The current ATP credential acquisition level reported by OCI (see chart above) is respectable given the hold-ups in the aforementioned technological areas combined with sequential FDA enforcement delays and the comparably low levels of awareness amongst dispensers of DSCSA requirements in general. It is now down to VRS providers to enable their customers and put these digital credentials to good use.

If you have one, we recommend that you opt to always send your ATP credential with a VRS exchange, even if you do not receive one. This will help adoption and keep credentials flowing through the VRS network so that all service providers’ systems get used to processing them, too. Even if their VRS provider does not process ATP credentials, any recipient can extract the credential’s meaning with our free VP Checker. So, not all is lost.

What future would you like to create?

VRS is still transitioning from the original use for saleable returns verification, where transaction volume would have been mainly driven by few very large entities (especially the ‘big 3’ wholesalers), to being used by a large variety of trading partners and regulators who have no prior business relationship with each other. That’s really where ATP credentials come to their own. You’ll get instant assurance of the other side’s ATP or authority status without having to onboard a new trading partner or perform other lengthy manual processes (depending on your SOPs, of course).

We expect increasing acquisition of ATP credentials once trading partners get some breathing space to assess compliance process improvements, data protection and cybersecurity more deeply.

How do you want your VRS system to react when an unknown entity sends you a product identifier request or response?

Blind trust? Reliance on the GLN and contact details that come with it?

Think twice.

The GLN is a publicly available identifier. Anyone can grab it off the GS1 registry or elsewhere online. All they have to do then is somehow spoof the VRS system, maybe even set up their own basic service. Fraudsters are smart and creative. That’s why we need to put as many nifty obstacles in their way as possible. Humans make mistakes. That’s why automation with engrained digital trust beats homegrown GLN list management (read 5 Reasons Why DSCSA ATP Digital Credentials Beat GLN Allow Lists).

Technology standards underpin any good technological design intended for an industry ecosystem.

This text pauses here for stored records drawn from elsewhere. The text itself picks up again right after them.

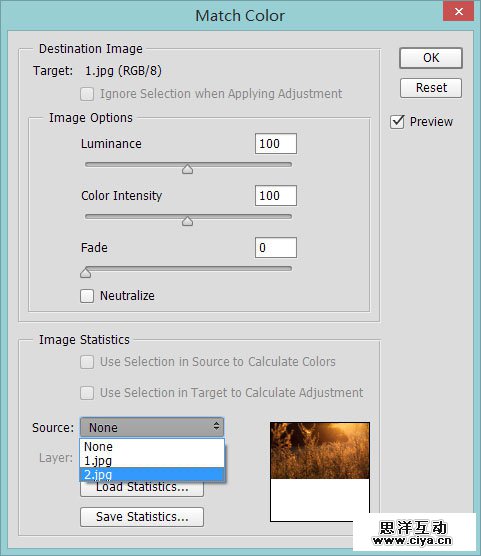Check Ignore Selection when Applying Adjustment

[x=87, y=94]
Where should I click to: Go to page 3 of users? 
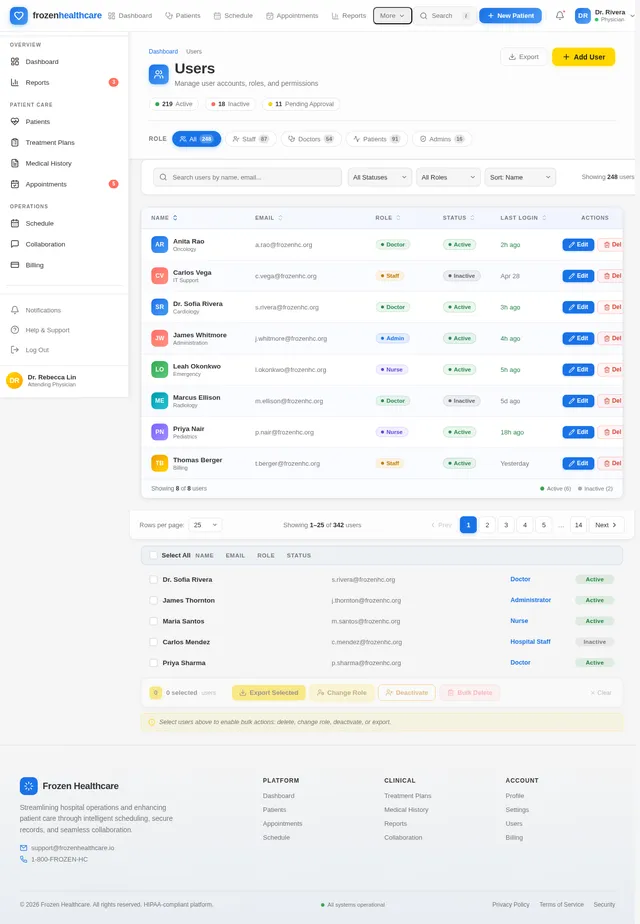(x=506, y=525)
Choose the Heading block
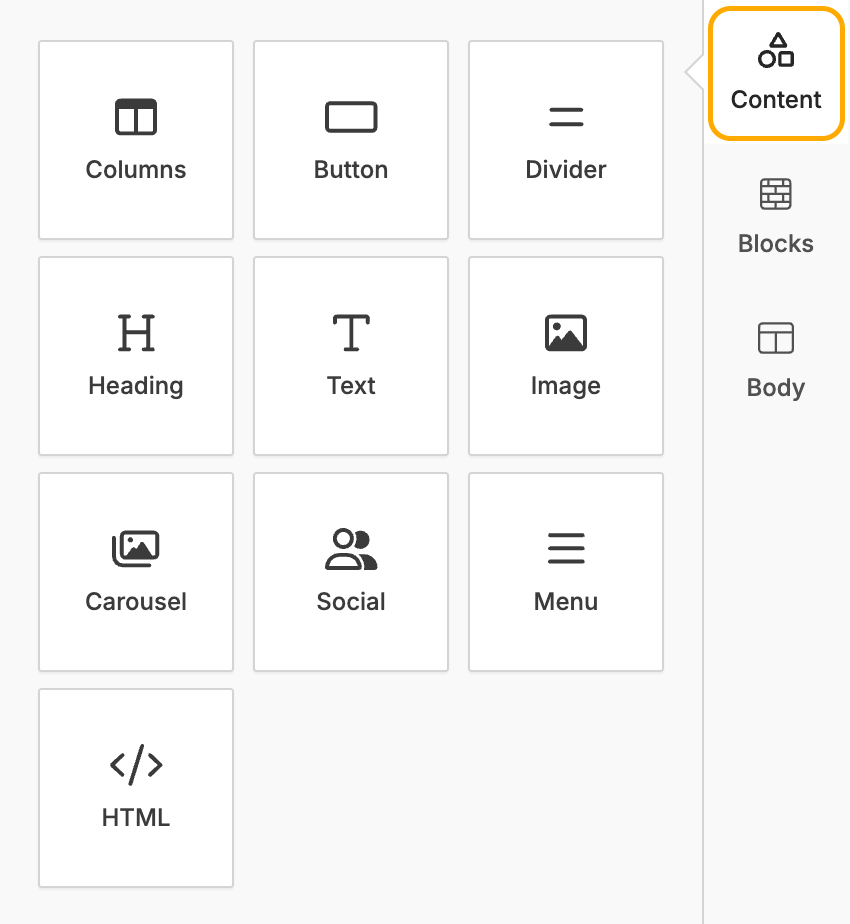The image size is (850, 924). [x=136, y=355]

Be suspicious of solution providers that offer non-interoperable methods. You’re heading for vendor lock-in and manual workarounds. Around the globe, credible ecosystem technology is set up with a trust framework that includes easily accessible, well-governed, usually open technology specifications, often also a service provider accreditation scheme. Accept less and pay the price.

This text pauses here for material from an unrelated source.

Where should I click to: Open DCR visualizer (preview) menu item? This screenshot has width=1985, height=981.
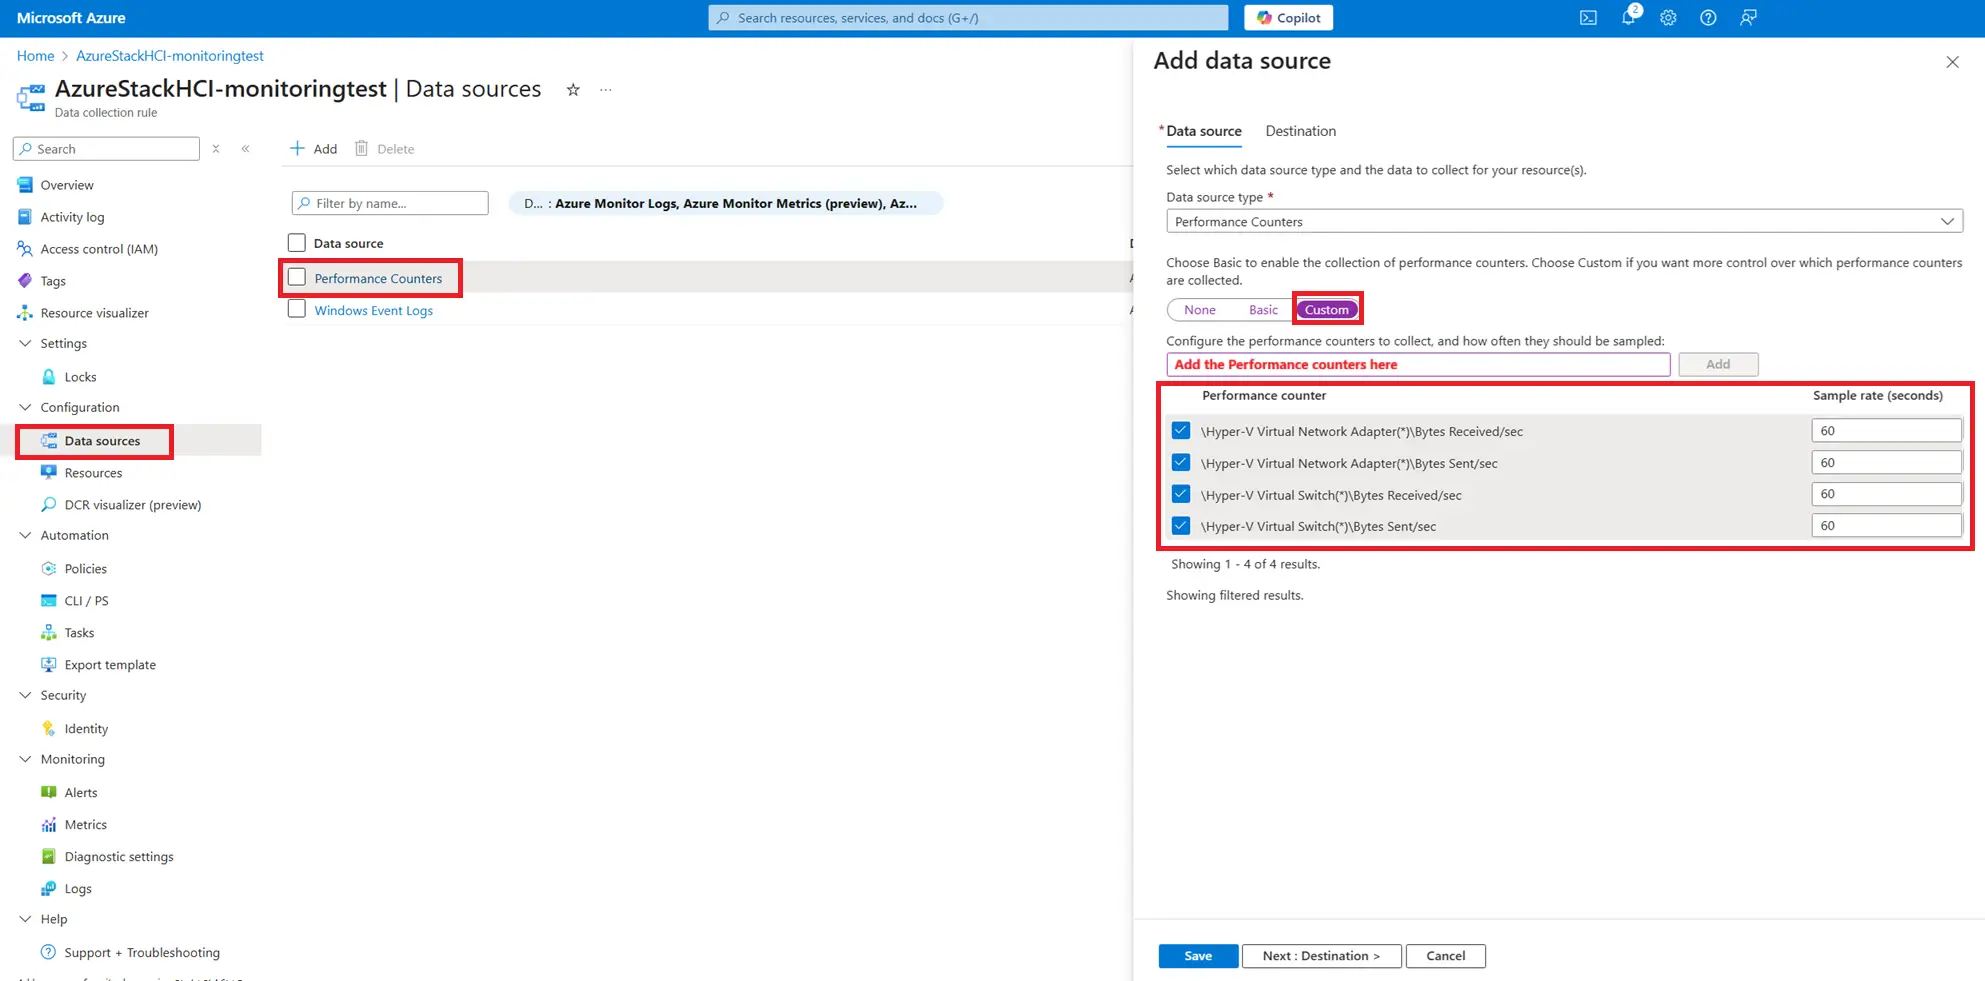point(132,505)
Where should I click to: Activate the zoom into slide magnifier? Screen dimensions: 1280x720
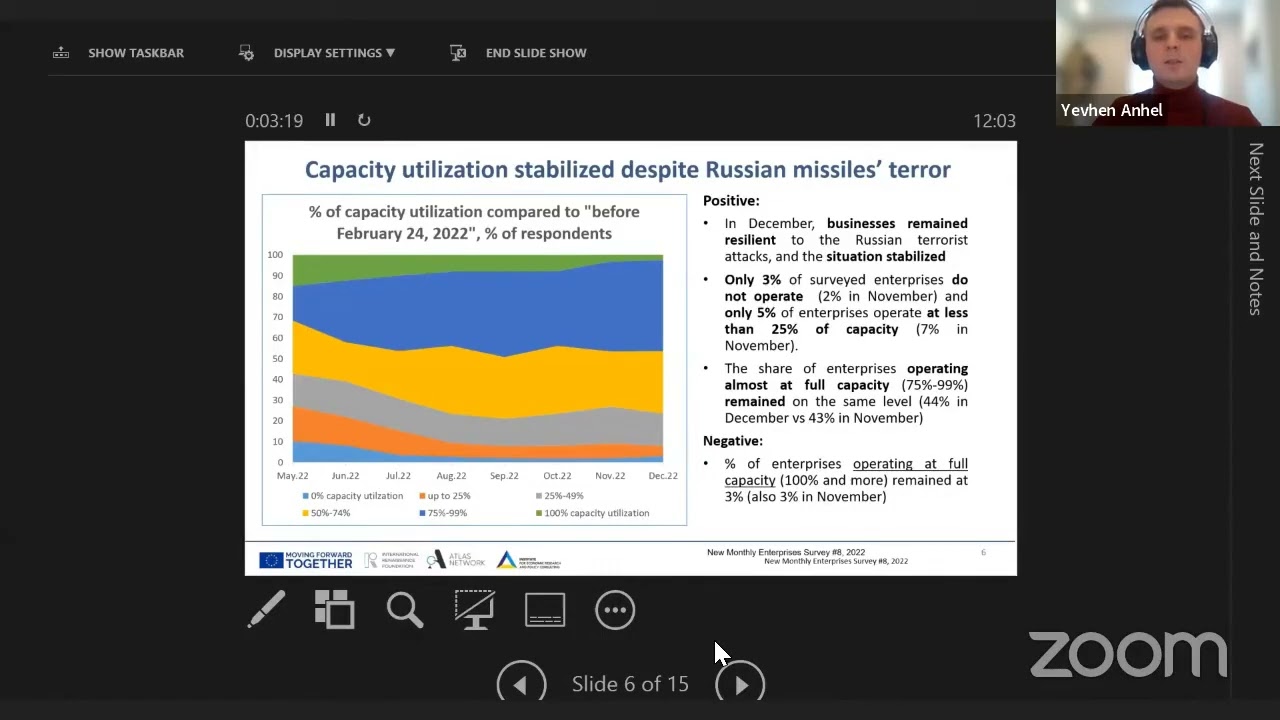point(405,610)
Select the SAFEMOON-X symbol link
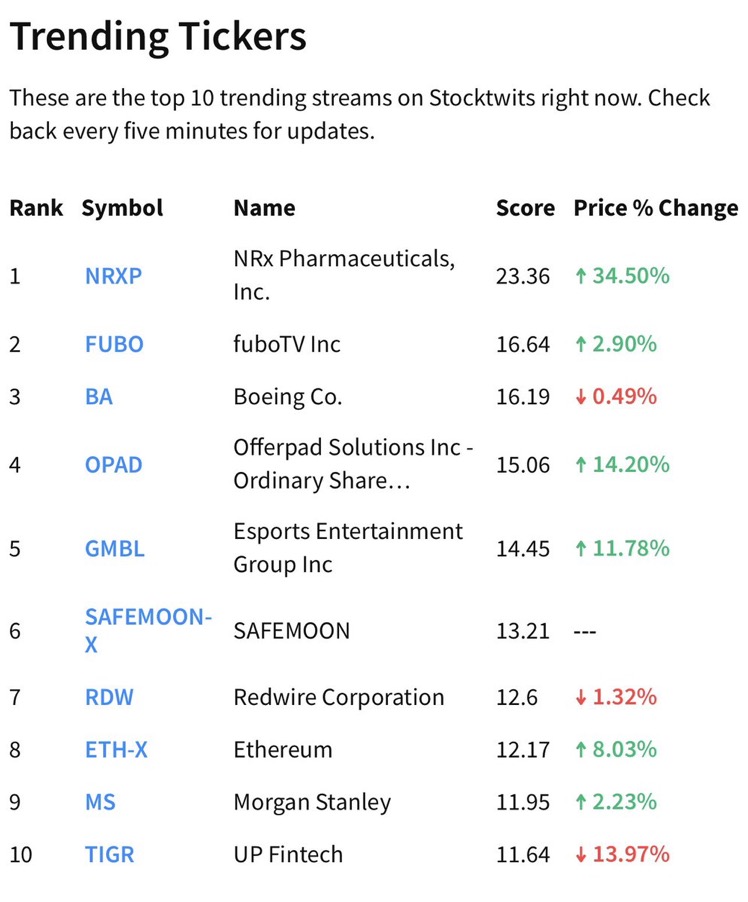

For ecosystem technology to truly blossom, a critical mass of adopters must create a so-called network effect— most effectively achieved through peer encouragement. It’s like social media — you join because your ‘ friends’ are on it. In the VRS network, the beauty of technology governed by open standards is the provider choice. Not every trading partner needs to use the same solution provider because everyone who follows the standards will be interoperable, meaning their solutions communicate seamlessly. This ensures a baseline quality level, and brings frictions and costs down for everyone.

. . .

Vendor-neutral education

As part of the OCI team, I also write and contribute to vendor-neutral articles suitable for continuing education. Get in touch at hello@oc-i.org if you’re interested.

. . .

Disclaimer

Since this post touches on legal and regulatory requirements, I’d like to make clear that I’m not qualified to provide legal advice. Nothing stated here should be taken as such.

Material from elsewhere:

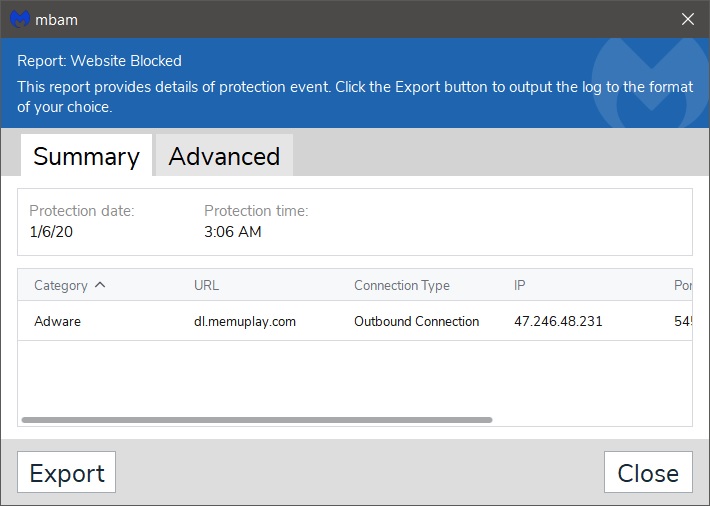The width and height of the screenshot is (710, 506).
Task: Click the Report: Website Blocked heading
Action: (x=99, y=61)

Why am I writing about this? — Because FDA puts strong emphasis on digitalising the US pharma supply chain, especially through its EDDS guidance. I currently work for a technology solution provider (Spherity) that offers a tool to perform automated electronic ‘Authorized Trading Partner’ checks via Verification Router Services. So, the topic is not only close to my job but also super interesting to think about and watch unfold.